El hombre que todo lo vio tiene los ojos cerrados. Las manos, que tantas caricias y abrazos prodigaron, quedarán entrelazadas para siempre con un rosario. Jorge Bergoglio se pensó acostado en ese féretro, diagramó mentalmente el escenario y lo especificó por escrito. En este velorio no hay improvisaciones. Francisco, cuyo espíritu ya no habita ese cuerpo, sigue mandando.
La tez del hombre yaciente es blanca, tan blanca como el reflejo de esa luna tucumana a la que le cantó Atahualpa. Fue un largo caminar el del hombre acostado al pie del altar mayor de San Pedro, la basílica más visitada del mundo. Pero la casita de madera que lo cobija, de una sencillez que abruma en contraste con el oro circundante, lo dice todo sobre él. Las manos también lucen blancas, porque el hombre está embalsamado, la piel ya no es la de antes. Carne que se conservará en la sepultura de Santa María la Mayor.
Alrededor del hombre se mueve un coro extraño. Los guardias suizos son esfinges de ojos celestes, a los edecanes les brilla el negro de los zapatos, el púrpura de algún cardenal se hace notar. Pero, ¿por qué hay vips en este velorio? ¿Por qué el privilegio de unos pocos instalados a un lado de la capilla ardiente? ¿Por qué para algunos tanto (tiempo) y para el resto el reclamo de “avanti, avanti” sin la posibilidad de dejar una flor? ¿Cómo se sentiría el hombre que yace en el ataúd, tan acostumbrado como estaba a que los últimos serán los primeros?
Es apenas un hombre en un féretro de madera, despojado de los atributos de un rey, ese al que lágrimas sinceras bañan a la distancia. Como si fueran aceites benditos capaces de ungirlo. Esto lo piensa y lo dice un sacerdote que, como cualquier hijo de vecino, hizo la fila para despedirlo. Hay mucha gente llorando a este hombre en la medianoche de Roma, un hombre cuya silenciosa presencia no deja de conmover.

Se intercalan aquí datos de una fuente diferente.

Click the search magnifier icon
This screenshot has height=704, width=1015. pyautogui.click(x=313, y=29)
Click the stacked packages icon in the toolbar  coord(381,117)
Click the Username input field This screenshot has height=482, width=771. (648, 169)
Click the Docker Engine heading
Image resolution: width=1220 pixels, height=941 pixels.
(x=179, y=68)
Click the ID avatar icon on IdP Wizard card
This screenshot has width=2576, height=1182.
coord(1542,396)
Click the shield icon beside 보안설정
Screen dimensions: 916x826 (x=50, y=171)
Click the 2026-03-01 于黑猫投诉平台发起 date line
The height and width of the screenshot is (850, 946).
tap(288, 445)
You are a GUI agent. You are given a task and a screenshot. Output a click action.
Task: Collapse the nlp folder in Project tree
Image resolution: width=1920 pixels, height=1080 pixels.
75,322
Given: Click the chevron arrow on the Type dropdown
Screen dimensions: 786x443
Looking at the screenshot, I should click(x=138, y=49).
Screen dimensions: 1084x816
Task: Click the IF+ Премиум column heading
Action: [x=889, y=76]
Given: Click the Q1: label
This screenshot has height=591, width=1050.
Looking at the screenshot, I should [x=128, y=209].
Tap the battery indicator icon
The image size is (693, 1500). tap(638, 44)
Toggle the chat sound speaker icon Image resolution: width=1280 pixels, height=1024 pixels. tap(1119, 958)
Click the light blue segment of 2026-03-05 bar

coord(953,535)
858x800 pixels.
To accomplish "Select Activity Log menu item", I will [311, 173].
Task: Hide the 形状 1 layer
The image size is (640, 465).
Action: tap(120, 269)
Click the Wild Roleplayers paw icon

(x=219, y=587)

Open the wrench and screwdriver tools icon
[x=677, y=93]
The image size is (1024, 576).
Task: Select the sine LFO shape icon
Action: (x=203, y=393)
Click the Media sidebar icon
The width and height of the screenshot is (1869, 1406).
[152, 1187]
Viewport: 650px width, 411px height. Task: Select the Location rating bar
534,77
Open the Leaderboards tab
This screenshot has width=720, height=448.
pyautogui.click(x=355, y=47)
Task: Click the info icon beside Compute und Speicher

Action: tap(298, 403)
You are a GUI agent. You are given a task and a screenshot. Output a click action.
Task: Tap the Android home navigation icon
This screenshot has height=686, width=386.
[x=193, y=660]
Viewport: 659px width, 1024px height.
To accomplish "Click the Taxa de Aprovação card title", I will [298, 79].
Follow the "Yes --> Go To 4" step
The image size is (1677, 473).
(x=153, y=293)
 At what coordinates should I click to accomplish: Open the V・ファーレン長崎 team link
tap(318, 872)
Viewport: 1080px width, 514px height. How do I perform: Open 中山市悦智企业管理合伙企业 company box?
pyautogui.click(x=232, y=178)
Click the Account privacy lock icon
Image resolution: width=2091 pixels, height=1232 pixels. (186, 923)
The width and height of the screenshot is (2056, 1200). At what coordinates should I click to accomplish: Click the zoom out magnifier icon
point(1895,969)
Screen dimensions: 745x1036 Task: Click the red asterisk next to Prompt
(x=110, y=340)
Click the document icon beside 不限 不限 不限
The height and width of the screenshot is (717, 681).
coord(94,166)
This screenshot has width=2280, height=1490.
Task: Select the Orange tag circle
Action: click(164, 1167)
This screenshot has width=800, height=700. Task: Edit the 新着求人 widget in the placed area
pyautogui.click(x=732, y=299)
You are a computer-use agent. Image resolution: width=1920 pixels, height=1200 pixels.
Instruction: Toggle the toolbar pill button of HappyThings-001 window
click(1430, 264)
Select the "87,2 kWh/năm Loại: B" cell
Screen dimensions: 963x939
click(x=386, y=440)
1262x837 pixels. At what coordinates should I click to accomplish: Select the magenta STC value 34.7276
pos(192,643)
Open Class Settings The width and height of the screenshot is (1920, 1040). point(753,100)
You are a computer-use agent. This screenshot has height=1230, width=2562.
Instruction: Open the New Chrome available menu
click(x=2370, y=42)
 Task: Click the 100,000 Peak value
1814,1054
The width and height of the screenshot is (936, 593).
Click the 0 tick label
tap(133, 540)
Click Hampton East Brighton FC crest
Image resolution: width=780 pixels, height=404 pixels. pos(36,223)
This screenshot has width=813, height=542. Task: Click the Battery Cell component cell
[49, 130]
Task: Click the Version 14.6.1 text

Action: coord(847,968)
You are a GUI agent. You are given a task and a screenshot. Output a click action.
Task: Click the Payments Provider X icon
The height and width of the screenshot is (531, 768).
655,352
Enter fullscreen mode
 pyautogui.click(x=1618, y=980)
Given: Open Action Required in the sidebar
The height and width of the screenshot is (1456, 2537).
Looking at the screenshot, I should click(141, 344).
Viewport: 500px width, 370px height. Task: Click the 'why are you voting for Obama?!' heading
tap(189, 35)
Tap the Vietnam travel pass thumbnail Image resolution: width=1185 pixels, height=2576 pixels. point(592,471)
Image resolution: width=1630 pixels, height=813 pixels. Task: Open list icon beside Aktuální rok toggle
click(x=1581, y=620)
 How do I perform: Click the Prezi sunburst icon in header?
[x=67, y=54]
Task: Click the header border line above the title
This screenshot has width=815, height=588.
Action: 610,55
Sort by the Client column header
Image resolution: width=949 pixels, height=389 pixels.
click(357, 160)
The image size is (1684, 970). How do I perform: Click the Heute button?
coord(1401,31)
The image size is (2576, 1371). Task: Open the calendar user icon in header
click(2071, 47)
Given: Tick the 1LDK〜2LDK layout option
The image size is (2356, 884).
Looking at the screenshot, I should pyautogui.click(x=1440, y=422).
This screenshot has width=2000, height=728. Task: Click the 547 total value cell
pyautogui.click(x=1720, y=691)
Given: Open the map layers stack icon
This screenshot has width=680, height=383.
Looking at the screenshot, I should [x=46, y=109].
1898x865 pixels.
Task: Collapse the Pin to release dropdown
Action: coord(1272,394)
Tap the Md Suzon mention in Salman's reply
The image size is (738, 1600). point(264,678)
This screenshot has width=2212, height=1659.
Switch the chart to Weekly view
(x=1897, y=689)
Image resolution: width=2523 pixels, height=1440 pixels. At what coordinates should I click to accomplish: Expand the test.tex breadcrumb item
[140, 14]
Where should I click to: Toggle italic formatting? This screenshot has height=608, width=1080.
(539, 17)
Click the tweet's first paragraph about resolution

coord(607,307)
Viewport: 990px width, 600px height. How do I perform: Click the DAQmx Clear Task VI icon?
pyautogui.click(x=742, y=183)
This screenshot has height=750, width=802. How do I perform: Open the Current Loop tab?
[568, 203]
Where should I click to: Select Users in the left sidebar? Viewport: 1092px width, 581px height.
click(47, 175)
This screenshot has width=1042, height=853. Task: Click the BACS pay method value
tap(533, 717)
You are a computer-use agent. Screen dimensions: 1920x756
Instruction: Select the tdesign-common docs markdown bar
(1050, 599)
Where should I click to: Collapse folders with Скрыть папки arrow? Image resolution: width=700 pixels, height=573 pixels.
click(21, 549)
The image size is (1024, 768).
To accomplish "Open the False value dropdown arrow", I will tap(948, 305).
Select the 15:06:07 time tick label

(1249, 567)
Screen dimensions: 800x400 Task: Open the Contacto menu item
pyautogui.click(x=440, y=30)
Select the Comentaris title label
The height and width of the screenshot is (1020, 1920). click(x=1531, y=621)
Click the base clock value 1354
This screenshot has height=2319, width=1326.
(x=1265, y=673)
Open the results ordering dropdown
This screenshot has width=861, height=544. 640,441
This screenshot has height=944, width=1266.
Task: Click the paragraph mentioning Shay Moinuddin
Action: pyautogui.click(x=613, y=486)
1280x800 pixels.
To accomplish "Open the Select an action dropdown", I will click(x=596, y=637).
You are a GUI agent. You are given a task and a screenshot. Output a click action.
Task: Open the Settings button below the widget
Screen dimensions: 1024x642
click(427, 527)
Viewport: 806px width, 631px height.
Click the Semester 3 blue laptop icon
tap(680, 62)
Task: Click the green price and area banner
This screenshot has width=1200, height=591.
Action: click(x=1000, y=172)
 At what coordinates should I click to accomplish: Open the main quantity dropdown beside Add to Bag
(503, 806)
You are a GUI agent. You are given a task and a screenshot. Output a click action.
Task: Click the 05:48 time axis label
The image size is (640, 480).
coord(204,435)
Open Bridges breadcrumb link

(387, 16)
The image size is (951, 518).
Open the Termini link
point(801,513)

Hay que prepararse, porque con suerte serán 10 segundos frente al hombre. No más. En ese lapso el tiempo no se congela, como a veces pasa en las películas, cuando el protagonista parece ingresar en otra dimensión. Aquí, dando pasitos mínimos para extender el instante, los detalles no pueden escaparse. Están ahí para quedar registrados. No habrá otra oportunidad.
La ficha cae después, más tarde, al tomar consciencia.
Mis 10 segundos -que posiblemente fueron menos- resultaron el más impensado de los encuentros con Jorge Bergoglio. Ni la figura sonriente a bordo del Papamóvil ni el pastor en acción frente a las multitudes ni el líder político declamando en alguna tribuna. El que me tocó fue el hombre acostado en un ataúd, reposando en el corazón de la cristiandad. 10 segundos frente a él, rodeado por una multitud y, de algún modo, también a solas. Era el efecto que el Papa provocaba y que por algún misterio siguió generando después de muerto.
El hombre acostado en ese féretro común y silvestre dejó un legado, pasó una posta. Hizo historia, en realidad muchas historias que se resumen en una vida. Y uno de esos capítulos, el último, lo protagoniza en cuerpo y sin espíritu. Aquí, en Roma, frente a nosotros. El sueño de todo periodista es escribir una de esas historias, por más que se trate de la historia de un hombre que ya se quedó sin palabras. Pequeña historia, gran historia. La de un hombre que ya se fue, pero está.